In her four previous main draw appearances, she had never made it past the fourth round, but the cancellation of the 2020 tournament due to the coronavirus pandemic reminded her just how much she loves the event.
Despite having to retire during her second-round match at the French Open last month due to a hip injury -- something she called "heartbreaking" at the time and said Saturday is normally a two-month recovery process -- and not being able to play in any of the lead-in events on grass, Barty was determined to compete at Wimbledon. Her team tried to shield her from the details of her injury to keep her focused.
"Being able to play here at Wimbledon was nothing short of a miracle," Barty said. "I think them not telling me [the likelihood of being able to play] just proved how much we were against the odds. I think now, to be playing pain-free through this event was incredible. It's funny, sometimes the stars align, you can think positively, you can plan, and sometimes the stars do align. You can chase after your dreams."
Barty's early match dominance was threatened in the second set of Saturday's final. Pliskova broke Barty in the 12th game of the fiercely contested set to force a tiebreaker and then a decider, the first in the women's final at Wimbledon since 2012. But Barty left nothing to chance at that point, taking the first three games and closing out the match on serve.
When it was over, she crouched and put her head in her hands as a star-studded crowd, including the Duke and Duchess of Cambridge, Billie Jean King, Martina Navratilova and Tom Cruise, showered her with a standing ovation.
Normally stoic, Barty couldn't hide her emotions as she climbed to her player box to embrace her team. When she returned to the court for the on-court ceremony, she became the fourth Australian woman to hoist the trophy at Wimbledon, and the first since Goolagong Cawley won her second title in 1980.
"I hope I made Evonne proud," Barty said on court before stepping away from the microphone as she began to choke up.
She later explained how much Goolagong Cawley has meant to her.
"Evonne is a very special person in my life," Barty said. "I think she has been iconic in paving a way for young Indigenous youth to believe in their dreams and to chase their dreams. She's done exactly that for me, as well. I think being able to share that with her and share some pretty special victories now with her, [and] to be able to create my own path is really incredible, really exciting."
Barty has owned the top spot in the rankings since September 2019. Some questioned the legitimacy of the revised ranking system and her No. 1 status as she opted to skip the remainder of the 2020 season once it resumed, but she has left no doubt now. She's 2,299 points ahead of No. 2 Naomi Osaka going into the hard-court season and will be a favorite at the upcoming Olympic Games and the US Open.
Wimbledon marks her fourth title, and fifth final, this year. She is now just the third woman to have won multiple Grand Slams since the start of the 2017 season, joining Osaka and Simona Halep, and no one has won more WTA titles during that stretch than Barty with 12.

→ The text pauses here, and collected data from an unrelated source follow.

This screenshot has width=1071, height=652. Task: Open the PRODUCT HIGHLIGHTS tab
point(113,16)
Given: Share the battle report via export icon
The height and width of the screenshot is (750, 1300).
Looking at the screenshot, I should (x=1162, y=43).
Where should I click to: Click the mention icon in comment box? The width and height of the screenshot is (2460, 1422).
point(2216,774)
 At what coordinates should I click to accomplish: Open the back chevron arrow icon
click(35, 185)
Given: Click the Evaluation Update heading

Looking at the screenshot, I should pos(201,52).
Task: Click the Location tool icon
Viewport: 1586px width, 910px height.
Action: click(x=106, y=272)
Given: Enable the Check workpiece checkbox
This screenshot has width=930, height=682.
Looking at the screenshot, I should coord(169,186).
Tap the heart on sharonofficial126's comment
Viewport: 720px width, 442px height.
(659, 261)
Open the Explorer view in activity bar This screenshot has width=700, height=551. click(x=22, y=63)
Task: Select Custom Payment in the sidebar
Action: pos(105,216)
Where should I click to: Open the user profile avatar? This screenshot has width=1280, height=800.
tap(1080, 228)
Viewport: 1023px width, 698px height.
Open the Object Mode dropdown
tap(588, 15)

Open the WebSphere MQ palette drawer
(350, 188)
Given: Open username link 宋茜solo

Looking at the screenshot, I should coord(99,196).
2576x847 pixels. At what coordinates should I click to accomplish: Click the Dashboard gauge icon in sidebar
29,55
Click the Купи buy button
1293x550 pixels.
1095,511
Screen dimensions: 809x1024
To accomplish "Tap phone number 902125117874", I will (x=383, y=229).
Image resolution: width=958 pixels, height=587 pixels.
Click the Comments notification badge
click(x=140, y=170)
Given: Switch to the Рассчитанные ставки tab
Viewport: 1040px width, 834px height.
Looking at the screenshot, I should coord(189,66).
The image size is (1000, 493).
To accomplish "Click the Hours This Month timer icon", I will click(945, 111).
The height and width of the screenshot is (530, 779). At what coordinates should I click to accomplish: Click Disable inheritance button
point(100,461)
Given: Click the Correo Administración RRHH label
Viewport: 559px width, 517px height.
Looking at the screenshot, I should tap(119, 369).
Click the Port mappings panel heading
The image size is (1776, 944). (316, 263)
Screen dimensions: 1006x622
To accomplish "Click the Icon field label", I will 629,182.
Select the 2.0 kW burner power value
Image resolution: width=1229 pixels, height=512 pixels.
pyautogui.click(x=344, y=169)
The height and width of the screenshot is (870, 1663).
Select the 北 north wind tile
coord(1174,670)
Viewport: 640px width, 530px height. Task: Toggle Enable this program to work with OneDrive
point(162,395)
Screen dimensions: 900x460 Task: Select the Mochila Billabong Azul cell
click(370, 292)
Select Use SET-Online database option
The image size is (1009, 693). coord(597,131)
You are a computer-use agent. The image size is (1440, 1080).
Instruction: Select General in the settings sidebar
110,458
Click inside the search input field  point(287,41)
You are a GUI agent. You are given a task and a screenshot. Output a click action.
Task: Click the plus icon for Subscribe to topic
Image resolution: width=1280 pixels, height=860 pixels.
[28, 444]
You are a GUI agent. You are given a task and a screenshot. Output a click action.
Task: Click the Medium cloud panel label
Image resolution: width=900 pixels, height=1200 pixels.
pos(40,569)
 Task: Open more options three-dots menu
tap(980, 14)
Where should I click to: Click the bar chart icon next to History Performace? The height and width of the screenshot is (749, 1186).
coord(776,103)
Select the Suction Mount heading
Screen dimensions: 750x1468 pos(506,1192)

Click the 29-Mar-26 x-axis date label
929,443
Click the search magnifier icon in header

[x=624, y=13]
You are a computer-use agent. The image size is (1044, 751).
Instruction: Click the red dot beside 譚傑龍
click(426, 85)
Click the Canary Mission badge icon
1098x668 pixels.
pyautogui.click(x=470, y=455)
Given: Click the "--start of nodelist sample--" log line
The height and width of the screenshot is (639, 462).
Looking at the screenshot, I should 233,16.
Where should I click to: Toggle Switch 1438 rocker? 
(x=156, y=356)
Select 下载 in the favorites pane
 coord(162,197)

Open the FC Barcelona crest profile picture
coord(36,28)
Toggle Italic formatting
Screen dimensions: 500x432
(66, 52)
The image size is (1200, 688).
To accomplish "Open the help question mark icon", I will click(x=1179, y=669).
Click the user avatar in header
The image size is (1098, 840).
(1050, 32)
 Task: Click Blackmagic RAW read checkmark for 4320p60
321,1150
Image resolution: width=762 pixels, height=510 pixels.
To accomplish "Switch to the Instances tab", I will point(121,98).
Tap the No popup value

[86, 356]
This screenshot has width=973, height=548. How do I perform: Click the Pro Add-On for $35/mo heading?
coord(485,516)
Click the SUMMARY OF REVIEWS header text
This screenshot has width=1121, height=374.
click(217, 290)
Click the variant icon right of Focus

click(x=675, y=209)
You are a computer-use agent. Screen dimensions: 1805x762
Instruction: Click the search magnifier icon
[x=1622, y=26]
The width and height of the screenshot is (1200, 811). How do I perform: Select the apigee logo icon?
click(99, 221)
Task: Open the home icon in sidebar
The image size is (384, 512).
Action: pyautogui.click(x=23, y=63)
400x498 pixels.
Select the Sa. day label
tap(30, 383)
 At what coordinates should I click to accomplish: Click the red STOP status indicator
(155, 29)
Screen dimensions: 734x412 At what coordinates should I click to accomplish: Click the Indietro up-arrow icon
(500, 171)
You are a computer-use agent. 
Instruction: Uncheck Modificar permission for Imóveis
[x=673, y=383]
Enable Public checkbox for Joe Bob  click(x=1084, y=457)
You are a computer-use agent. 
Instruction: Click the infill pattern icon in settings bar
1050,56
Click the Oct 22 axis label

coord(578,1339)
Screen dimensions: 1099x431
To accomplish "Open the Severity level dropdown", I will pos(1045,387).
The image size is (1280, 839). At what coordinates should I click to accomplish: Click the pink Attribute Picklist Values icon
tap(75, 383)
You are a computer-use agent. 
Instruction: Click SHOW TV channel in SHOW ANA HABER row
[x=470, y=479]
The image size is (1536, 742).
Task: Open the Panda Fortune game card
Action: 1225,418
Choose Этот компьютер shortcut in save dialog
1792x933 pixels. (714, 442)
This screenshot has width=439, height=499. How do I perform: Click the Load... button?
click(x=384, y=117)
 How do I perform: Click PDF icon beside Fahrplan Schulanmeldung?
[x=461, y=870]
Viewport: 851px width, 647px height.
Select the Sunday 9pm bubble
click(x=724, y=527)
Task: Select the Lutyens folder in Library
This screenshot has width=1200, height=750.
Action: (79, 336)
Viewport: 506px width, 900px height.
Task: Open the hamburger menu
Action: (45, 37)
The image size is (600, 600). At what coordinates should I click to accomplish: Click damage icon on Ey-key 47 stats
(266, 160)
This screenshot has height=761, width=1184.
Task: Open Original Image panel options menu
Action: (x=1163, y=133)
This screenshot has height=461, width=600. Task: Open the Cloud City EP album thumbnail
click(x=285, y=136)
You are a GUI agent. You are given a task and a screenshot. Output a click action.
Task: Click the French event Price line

Barty didn't talk about her ranking or her place among the sport's latest superstars on Saturday. She seemed more than content with taking in the moment that had been a long time coming.
"Dreams don't always come true, but you can fight and do everything you can to give yourself that opportunity," Barty said ahead of the tournament. "That's been a lot of my learnings over the last two years as a person, not just as a professional tennis player, but as a person, is putting my hopes and dreams out into the universe and chasing them."